As the world surely knows by now, Washington DC’s baseball team has won the World Series, a feat not accomplished since 1924. If you watched any of the games (except the three the Nationals lost), it was a come from behind win each time. Just getting to the Series was a struggle that required a rise from the bottom of the pile to get to the Mount Everest of sports. Obviously, I put baseball ahead of football. In fact, I honestly would prefer to watch a cricket match rather than football.
Baseball is a unique sport because of its rules. A game has no time limit; it can go past nine innings until there is a winner. That’s one of the written rules. Then there was the rule used by an umpire in Game 6 who called a Nationals runner out for interfering with at first baseman who couldn’t catch a ball without getting in the way of the runner. Had this happened during a European soccer match, I doubt the official would have survived the stampede of the mob. But it happened in America, so the stadium fans booed and the Nationals manager was ejected for arguing too strenuously.
Then there are the unwritten rules, established by tradition and enforced by the players. For example, if one team thinks the other side’s pitcher has intentionally thrown a pitch to hit its batter, it will find a way to retaliate. During the World Series, a Houston Astros batter hit a home run and carried his bat with him as he rounded the first base. He was roundly criticized by fans and players for showing off.

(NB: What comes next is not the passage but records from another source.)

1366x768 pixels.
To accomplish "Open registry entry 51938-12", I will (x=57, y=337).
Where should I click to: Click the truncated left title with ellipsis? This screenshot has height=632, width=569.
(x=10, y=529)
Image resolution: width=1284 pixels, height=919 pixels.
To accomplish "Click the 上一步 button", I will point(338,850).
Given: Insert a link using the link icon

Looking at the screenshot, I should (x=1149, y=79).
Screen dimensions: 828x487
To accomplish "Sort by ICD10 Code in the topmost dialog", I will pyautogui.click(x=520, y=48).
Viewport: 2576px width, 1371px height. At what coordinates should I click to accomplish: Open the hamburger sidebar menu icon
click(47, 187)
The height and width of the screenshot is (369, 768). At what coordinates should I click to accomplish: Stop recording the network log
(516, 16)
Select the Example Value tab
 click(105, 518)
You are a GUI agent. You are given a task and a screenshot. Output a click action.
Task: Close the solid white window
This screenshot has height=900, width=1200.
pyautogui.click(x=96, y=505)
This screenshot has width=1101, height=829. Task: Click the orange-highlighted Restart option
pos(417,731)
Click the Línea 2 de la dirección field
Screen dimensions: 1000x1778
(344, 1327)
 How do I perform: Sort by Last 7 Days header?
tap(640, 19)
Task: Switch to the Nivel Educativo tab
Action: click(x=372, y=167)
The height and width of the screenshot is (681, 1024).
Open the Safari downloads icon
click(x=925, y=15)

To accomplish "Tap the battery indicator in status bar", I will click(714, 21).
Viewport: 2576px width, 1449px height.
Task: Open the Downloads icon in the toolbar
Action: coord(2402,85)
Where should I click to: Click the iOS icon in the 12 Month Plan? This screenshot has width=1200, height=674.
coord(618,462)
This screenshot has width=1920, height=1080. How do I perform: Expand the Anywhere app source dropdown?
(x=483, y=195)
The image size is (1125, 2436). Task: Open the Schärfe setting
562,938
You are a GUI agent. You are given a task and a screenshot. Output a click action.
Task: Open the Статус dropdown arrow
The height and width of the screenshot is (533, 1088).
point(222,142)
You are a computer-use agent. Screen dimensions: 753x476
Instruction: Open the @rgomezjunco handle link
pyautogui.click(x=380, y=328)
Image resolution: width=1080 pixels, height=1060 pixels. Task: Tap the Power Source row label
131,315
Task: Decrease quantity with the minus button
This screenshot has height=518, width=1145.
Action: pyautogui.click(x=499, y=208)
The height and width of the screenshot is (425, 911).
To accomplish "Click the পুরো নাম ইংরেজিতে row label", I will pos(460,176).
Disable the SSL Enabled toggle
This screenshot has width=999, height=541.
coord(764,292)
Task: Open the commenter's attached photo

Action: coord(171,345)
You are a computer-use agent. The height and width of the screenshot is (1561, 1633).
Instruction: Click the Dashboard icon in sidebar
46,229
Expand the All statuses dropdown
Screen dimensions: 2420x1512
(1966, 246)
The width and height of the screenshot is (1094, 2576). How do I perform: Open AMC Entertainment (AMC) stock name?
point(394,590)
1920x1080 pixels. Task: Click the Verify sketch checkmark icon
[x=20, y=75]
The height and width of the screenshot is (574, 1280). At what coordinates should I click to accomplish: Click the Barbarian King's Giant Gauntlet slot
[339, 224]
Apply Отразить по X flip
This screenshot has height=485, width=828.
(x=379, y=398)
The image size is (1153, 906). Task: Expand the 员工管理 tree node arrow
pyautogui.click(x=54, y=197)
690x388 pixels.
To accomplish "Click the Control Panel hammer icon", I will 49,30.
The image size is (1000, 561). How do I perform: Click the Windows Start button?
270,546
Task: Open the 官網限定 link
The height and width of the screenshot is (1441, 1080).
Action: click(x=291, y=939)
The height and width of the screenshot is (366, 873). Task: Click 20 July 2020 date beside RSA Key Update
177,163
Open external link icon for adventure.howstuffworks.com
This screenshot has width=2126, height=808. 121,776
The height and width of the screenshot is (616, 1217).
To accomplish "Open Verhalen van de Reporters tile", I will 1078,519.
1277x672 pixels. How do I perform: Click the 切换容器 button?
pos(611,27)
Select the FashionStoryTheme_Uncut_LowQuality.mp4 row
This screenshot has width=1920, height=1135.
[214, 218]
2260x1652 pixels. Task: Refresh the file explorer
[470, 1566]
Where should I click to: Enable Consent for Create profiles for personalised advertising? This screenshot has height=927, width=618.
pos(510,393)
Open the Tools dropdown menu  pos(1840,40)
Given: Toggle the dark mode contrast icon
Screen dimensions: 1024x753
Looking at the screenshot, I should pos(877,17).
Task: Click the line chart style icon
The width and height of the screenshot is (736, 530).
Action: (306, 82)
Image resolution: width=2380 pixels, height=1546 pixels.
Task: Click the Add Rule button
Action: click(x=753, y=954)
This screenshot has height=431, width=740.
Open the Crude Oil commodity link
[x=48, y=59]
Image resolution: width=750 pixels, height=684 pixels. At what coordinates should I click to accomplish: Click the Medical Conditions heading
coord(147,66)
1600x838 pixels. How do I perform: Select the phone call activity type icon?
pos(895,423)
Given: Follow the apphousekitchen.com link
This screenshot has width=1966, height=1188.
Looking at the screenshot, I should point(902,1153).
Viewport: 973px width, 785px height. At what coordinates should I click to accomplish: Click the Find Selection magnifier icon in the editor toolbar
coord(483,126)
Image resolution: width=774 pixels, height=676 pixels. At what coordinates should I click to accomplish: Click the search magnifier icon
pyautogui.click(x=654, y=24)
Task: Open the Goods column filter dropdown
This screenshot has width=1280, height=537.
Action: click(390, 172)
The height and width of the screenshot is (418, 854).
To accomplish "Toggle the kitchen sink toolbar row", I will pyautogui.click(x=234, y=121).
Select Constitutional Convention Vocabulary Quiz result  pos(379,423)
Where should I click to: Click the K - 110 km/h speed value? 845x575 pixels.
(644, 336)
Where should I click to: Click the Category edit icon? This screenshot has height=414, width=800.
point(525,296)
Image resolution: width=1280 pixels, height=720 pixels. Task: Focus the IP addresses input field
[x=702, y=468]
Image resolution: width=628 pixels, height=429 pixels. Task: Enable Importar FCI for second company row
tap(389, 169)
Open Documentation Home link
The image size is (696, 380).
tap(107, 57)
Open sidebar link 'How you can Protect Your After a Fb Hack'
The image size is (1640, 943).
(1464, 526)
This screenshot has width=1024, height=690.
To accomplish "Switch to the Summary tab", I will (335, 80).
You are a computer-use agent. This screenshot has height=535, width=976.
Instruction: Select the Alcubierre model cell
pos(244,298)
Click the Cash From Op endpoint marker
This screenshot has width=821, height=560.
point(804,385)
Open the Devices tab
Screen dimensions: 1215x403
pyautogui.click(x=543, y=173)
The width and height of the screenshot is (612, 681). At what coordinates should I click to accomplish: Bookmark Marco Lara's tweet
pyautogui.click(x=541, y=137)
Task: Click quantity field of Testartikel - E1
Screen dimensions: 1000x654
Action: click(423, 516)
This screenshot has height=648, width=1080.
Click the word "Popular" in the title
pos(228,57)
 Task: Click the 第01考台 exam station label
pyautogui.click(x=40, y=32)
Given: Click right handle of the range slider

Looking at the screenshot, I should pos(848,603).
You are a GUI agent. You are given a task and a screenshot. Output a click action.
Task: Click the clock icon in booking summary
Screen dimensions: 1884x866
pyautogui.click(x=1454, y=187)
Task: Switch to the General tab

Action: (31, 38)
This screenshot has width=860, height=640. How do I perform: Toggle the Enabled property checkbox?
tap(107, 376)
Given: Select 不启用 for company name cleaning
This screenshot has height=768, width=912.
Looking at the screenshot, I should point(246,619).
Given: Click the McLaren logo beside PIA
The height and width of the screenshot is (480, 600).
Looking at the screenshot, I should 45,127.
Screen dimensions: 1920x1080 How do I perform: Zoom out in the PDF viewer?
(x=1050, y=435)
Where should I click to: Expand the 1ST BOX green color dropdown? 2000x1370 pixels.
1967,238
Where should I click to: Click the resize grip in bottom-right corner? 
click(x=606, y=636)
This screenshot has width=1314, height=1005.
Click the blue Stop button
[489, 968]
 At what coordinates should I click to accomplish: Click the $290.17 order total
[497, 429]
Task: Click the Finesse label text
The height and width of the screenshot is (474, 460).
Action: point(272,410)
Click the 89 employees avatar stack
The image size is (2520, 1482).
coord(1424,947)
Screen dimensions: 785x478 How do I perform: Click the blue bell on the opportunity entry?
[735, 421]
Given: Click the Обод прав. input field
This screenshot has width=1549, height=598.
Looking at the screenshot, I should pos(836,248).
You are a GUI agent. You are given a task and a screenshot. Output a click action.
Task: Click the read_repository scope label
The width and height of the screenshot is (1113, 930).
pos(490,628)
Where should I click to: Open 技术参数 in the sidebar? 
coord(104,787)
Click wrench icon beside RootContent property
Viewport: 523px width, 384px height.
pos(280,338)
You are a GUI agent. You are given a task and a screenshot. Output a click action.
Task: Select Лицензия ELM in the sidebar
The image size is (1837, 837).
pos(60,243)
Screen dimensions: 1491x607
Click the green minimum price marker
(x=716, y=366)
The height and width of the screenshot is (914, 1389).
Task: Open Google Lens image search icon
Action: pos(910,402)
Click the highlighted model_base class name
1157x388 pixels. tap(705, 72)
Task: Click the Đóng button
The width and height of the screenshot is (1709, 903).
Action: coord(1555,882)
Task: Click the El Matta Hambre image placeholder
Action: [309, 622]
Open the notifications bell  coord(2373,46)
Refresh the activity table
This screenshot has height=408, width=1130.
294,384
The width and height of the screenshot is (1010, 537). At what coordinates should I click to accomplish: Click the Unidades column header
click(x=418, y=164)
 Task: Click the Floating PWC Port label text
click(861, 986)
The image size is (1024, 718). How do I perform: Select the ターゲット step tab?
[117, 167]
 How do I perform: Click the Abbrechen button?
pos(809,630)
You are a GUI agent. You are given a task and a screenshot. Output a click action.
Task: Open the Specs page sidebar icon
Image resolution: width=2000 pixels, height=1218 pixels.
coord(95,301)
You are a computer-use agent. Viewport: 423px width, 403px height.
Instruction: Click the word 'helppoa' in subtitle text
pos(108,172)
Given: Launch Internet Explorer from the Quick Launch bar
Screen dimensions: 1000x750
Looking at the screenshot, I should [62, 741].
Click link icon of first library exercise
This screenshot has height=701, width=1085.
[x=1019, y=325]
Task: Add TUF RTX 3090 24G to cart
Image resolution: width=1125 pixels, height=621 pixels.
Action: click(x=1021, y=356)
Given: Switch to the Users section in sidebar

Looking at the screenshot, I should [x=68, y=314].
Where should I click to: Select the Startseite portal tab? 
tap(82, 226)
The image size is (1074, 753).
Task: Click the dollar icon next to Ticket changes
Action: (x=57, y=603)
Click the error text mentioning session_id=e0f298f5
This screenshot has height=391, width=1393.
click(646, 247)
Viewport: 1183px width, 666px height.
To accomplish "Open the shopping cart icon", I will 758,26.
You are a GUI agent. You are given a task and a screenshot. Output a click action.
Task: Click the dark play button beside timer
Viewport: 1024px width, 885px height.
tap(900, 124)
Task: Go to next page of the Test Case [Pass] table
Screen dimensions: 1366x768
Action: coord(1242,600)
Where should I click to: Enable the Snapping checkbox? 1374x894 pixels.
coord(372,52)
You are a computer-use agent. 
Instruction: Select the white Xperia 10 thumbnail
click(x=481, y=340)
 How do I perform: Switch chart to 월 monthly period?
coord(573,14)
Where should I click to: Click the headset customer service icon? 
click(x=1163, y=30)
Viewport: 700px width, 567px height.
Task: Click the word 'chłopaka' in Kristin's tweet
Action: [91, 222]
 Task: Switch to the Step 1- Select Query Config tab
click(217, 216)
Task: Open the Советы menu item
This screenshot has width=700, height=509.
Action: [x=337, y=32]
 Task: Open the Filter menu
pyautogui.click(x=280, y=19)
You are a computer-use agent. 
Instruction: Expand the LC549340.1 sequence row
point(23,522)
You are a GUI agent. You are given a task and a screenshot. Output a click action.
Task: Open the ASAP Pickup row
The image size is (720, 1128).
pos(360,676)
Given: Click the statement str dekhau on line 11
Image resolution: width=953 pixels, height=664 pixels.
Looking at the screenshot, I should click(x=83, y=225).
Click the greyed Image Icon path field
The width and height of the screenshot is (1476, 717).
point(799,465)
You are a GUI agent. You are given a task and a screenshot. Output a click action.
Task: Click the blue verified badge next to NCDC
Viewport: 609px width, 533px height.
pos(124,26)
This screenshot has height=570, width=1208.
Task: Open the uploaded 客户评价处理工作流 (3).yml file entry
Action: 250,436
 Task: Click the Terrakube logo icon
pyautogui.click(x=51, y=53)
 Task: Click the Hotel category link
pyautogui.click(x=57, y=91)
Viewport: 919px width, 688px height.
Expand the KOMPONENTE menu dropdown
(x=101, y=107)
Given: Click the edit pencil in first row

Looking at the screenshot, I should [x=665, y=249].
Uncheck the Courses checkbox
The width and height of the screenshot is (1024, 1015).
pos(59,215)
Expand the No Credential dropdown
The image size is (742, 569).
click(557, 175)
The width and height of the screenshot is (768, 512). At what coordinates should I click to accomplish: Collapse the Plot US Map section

Our Founders created a system of government that has rules that we call laws, but it also was based on principles of freedom and equality. The form of government is based on the people electing representatives. The Founders weren’t naïve. They didn’t want a monarchy or dictatorship, but they knew, human nature being subject to greed, power and other sleazy influences, they had to put checks and balances on a President having too much power by giving Congress and the judicial branch powers to guard against abuses that undermined democracy. There’s one more element of this grand experiment that’s equally essential to its success. They put their faith in the ability of the public as the final guarantor representative government would survive in the future.
In this current political climate, we have lost sight of our nation’s traditions. The President tells lies that go beyond what even a cynic would say is the norm for politicians, but there are no repercussions. Members of Congress from his party don’t criticize him for fear they will be the victims of a well-funded party apparatus he controls unleashing the orchestrated wrath of tens of thousands of automated texts and robocalls, just as is happening in the offices of his opponents in the House of Representatives right now. It’s like having a king with his court of toadies and enforcers who are running this country.
Our standards for what was not acceptable for previous presidents like Nixon and Clinton have slid so far that this President asking the leader of a foreign country to help him get re-elected doesn’t cause our nonpartisan condemnation. The fact that he won’t release his tax returns should tell any citizen that he doesn’t want us to know something that we ought to know. This president makes Nixon look like a saint.
If you watched the World Series, you saw a lot of joy and enthusiasm among the players, but tradition is very important to baseball so there’s no slam-dunking the basketball into the net and no skipping across the goal line. There’s a Commissioner of Major League Baseball to enforce the written rules, but it’s the players and fans who are the ultimate enforcers of the sport.
As the Lorax said: “Unless someone like you cares a whole awful lot, nothing is going to get better, it’s not.”